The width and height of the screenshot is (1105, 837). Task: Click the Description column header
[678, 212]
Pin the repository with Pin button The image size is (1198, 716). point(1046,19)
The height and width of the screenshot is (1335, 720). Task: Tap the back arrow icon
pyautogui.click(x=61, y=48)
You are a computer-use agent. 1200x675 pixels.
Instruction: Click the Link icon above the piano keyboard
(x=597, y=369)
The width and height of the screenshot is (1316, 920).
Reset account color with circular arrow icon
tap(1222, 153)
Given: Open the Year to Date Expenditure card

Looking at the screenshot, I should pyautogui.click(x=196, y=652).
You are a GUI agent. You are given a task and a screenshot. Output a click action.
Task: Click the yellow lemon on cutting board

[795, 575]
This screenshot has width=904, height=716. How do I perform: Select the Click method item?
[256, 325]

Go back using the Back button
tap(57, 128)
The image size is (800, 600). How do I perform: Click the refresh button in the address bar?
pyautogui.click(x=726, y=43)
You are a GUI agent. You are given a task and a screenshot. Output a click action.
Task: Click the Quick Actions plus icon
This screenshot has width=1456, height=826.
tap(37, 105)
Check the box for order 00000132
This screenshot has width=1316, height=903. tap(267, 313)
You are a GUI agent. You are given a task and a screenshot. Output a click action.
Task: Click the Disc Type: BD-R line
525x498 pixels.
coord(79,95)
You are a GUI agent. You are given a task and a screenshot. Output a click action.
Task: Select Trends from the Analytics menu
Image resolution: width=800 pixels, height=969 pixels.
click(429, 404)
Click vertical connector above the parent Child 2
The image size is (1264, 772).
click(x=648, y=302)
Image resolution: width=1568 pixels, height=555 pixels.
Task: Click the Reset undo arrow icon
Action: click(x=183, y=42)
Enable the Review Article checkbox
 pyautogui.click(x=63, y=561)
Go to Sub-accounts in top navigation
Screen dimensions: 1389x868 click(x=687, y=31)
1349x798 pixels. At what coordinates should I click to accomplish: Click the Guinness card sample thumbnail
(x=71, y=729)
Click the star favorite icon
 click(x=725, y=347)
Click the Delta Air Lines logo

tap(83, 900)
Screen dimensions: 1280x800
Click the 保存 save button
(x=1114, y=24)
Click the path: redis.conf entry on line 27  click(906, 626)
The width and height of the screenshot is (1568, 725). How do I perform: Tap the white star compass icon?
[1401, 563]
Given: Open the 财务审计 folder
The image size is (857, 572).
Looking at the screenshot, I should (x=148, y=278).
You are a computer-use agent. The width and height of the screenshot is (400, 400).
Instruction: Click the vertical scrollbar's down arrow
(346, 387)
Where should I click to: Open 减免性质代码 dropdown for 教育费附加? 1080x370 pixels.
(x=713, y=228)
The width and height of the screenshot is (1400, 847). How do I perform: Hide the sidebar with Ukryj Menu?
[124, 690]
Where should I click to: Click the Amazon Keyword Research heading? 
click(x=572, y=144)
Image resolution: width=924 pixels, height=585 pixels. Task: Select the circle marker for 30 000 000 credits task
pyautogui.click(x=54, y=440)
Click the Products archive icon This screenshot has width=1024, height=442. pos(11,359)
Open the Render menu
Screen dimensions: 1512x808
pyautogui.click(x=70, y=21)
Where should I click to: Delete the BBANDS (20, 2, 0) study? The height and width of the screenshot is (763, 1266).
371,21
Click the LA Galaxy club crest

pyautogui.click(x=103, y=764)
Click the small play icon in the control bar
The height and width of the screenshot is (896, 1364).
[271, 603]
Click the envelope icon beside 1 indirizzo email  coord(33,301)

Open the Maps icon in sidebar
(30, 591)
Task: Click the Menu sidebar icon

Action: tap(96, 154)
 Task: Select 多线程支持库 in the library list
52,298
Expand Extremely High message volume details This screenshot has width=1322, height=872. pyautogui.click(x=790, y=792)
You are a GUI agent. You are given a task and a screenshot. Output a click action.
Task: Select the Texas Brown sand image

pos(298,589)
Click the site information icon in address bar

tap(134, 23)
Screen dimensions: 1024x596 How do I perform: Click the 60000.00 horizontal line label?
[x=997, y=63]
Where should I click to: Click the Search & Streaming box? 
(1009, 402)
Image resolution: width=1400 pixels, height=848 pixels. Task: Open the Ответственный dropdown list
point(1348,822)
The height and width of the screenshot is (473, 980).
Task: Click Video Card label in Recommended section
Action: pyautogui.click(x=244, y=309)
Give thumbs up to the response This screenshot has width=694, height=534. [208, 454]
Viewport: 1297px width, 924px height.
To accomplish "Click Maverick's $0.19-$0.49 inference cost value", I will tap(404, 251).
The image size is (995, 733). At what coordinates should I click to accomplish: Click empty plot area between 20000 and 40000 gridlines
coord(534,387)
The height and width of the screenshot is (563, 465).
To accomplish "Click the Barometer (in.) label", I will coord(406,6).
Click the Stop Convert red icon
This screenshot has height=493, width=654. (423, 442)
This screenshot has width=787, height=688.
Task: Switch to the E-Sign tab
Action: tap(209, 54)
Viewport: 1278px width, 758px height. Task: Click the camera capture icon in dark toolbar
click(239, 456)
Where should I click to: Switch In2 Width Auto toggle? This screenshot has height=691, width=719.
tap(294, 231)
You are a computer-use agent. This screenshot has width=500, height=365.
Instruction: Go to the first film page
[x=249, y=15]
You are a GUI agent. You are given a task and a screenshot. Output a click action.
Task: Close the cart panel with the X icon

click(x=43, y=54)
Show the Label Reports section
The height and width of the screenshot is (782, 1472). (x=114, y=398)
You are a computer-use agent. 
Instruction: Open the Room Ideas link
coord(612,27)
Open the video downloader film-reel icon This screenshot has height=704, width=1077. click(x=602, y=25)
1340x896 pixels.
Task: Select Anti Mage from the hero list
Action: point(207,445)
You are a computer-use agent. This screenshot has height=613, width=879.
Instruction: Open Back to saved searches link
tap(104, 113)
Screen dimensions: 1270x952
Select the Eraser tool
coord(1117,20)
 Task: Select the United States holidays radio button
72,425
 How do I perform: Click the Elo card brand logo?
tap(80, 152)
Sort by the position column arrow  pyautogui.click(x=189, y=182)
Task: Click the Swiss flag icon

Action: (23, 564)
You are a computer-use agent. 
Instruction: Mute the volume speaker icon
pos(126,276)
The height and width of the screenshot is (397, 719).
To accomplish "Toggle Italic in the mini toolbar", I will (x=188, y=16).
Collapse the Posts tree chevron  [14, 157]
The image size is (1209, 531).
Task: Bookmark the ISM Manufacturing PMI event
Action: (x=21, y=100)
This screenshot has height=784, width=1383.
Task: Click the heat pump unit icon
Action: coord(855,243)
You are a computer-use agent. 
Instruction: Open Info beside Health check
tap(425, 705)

━━━━━━━━━━━━━━━━━━━━━━━━━━━━━━

About this exercise:
Each line from the one containing "Screen dimensions: 1270x952" to the last line above must be returned exactly, and no line outside that range.

Finished task:
Screen dimensions: 1270x952
Select the Eraser tool
coord(1117,20)
 Task: Select the United States holidays radio button
72,425
 How do I perform: Click the Elo card brand logo?
tap(80, 152)
Sort by the position column arrow  pyautogui.click(x=189, y=182)
Task: Click the Swiss flag icon

Action: (23, 564)
You are a computer-use agent. 
Instruction: Mute the volume speaker icon
pos(126,276)
The height and width of the screenshot is (397, 719).
To accomplish "Toggle Italic in the mini toolbar", I will (x=188, y=16).
Collapse the Posts tree chevron  [14, 157]
The image size is (1209, 531).
Task: Bookmark the ISM Manufacturing PMI event
Action: (x=21, y=100)
This screenshot has height=784, width=1383.
Task: Click the heat pump unit icon
Action: coord(855,243)
You are a computer-use agent. 
Instruction: Open Info beside Health check
tap(425, 705)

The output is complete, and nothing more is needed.